◆ Source information ◆
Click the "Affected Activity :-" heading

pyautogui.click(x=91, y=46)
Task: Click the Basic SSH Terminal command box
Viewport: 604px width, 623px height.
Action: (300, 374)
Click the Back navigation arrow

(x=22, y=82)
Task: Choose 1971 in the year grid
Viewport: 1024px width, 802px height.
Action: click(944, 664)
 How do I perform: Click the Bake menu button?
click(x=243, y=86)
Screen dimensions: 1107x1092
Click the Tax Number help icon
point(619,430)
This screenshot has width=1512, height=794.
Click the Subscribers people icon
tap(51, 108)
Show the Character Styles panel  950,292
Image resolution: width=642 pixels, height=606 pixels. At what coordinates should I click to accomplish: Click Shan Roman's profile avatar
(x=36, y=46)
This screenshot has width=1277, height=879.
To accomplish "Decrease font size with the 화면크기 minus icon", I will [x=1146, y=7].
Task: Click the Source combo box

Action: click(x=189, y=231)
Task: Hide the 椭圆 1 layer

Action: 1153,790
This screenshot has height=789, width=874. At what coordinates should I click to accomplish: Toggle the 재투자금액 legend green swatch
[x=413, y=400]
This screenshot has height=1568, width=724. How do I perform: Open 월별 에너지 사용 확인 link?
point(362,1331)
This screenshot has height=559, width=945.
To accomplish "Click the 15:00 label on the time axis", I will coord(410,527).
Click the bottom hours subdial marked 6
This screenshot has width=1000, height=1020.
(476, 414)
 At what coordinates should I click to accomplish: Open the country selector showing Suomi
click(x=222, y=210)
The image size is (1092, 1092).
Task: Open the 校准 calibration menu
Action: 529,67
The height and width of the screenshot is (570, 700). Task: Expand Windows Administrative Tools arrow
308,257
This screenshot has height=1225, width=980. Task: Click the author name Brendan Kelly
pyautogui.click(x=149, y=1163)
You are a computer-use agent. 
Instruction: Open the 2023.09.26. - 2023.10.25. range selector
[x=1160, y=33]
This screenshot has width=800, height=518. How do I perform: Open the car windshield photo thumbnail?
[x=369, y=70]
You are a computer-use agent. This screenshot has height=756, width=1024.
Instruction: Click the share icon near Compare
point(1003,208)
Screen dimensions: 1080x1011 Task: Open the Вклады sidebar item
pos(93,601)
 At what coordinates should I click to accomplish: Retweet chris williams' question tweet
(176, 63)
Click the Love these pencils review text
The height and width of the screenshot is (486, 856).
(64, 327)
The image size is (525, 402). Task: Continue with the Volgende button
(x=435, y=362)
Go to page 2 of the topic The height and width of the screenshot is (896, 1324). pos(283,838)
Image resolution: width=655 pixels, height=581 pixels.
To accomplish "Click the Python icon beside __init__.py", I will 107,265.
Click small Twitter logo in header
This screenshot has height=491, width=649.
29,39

◆ Your objective ◆
Output all the lines above. Keep each one exact.

◆ Expected answer ◆
Click the "Affected Activity :-" heading

pyautogui.click(x=91, y=46)
Task: Click the Basic SSH Terminal command box
Viewport: 604px width, 623px height.
Action: (300, 374)
Click the Back navigation arrow

(x=22, y=82)
Task: Choose 1971 in the year grid
Viewport: 1024px width, 802px height.
Action: click(944, 664)
 How do I perform: Click the Bake menu button?
click(x=243, y=86)
Screen dimensions: 1107x1092
Click the Tax Number help icon
point(619,430)
This screenshot has width=1512, height=794.
Click the Subscribers people icon
tap(51, 108)
Show the Character Styles panel  950,292
Image resolution: width=642 pixels, height=606 pixels. At what coordinates should I click to accomplish: Click Shan Roman's profile avatar
(x=36, y=46)
This screenshot has width=1277, height=879.
To accomplish "Decrease font size with the 화면크기 minus icon", I will [x=1146, y=7].
Task: Click the Source combo box

Action: click(x=189, y=231)
Task: Hide the 椭圆 1 layer

Action: 1153,790
This screenshot has height=789, width=874. At what coordinates should I click to accomplish: Toggle the 재투자금액 legend green swatch
[x=413, y=400]
This screenshot has height=1568, width=724. How do I perform: Open 월별 에너지 사용 확인 link?
point(362,1331)
This screenshot has height=559, width=945.
To accomplish "Click the 15:00 label on the time axis", I will coord(410,527).
Click the bottom hours subdial marked 6
This screenshot has width=1000, height=1020.
(476, 414)
 At what coordinates should I click to accomplish: Open the country selector showing Suomi
click(x=222, y=210)
The image size is (1092, 1092).
Task: Open the 校准 calibration menu
Action: 529,67
The height and width of the screenshot is (570, 700). Task: Expand Windows Administrative Tools arrow
308,257
This screenshot has height=1225, width=980. Task: Click the author name Brendan Kelly
pyautogui.click(x=149, y=1163)
You are a computer-use agent. 
Instruction: Open the 2023.09.26. - 2023.10.25. range selector
[x=1160, y=33]
This screenshot has width=800, height=518. How do I perform: Open the car windshield photo thumbnail?
[x=369, y=70]
You are a computer-use agent. This screenshot has height=756, width=1024.
Instruction: Click the share icon near Compare
point(1003,208)
Screen dimensions: 1080x1011 Task: Open the Вклады sidebar item
pos(93,601)
 At what coordinates should I click to accomplish: Retweet chris williams' question tweet
(176, 63)
Click the Love these pencils review text
The height and width of the screenshot is (486, 856).
(64, 327)
The image size is (525, 402). Task: Continue with the Volgende button
(x=435, y=362)
Go to page 2 of the topic The height and width of the screenshot is (896, 1324). pos(283,838)
Image resolution: width=655 pixels, height=581 pixels.
To accomplish "Click the Python icon beside __init__.py", I will 107,265.
Click small Twitter logo in header
This screenshot has height=491, width=649.
29,39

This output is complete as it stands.